Saved data entries:
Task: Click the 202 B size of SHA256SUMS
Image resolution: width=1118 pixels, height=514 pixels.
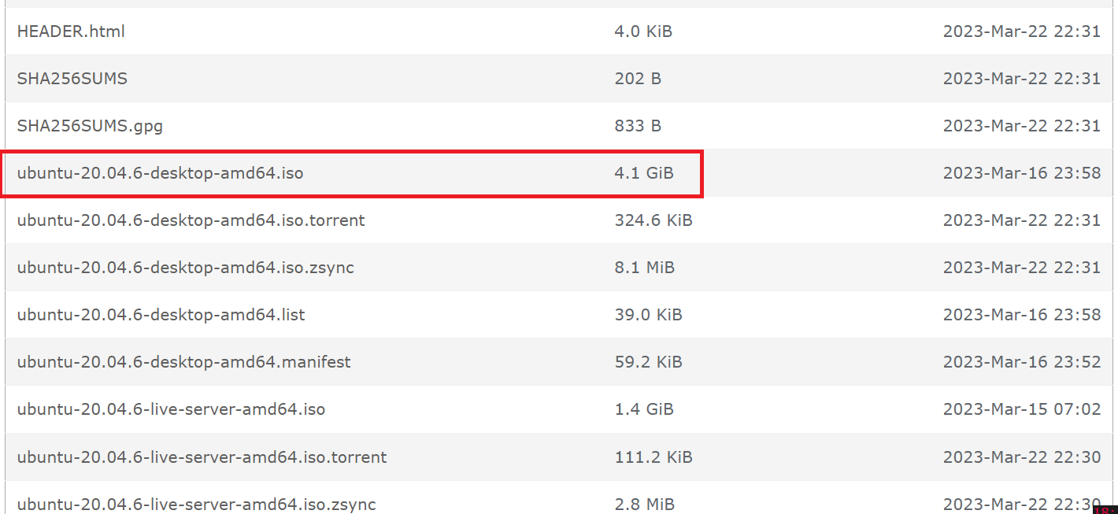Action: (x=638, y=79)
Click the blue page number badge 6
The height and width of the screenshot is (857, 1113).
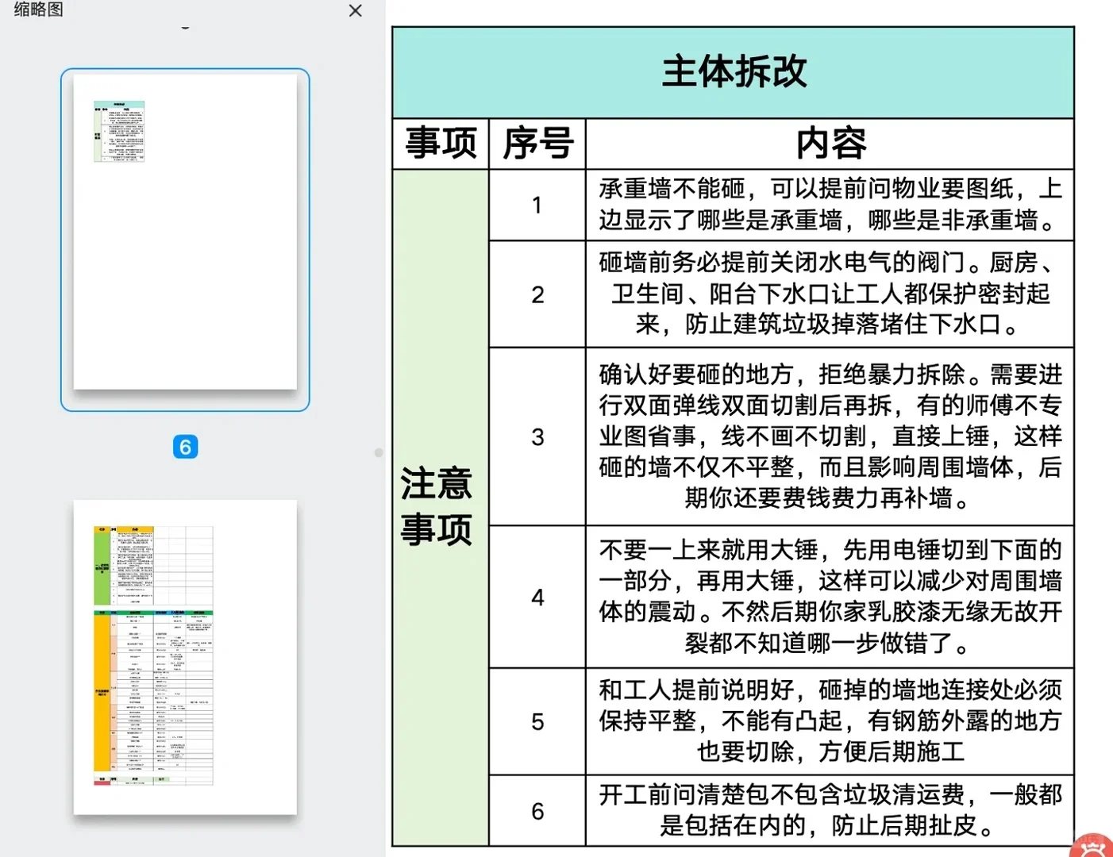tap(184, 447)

...

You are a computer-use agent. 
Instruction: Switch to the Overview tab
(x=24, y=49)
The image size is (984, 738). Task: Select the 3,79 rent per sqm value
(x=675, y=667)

- **Your goal**: Scan the records above for the string "Click", then copy each line where it turns up.

- **Solution for this task**:
Task: Click the 202 B size of SHA256SUMS
Click the blue page number badge 6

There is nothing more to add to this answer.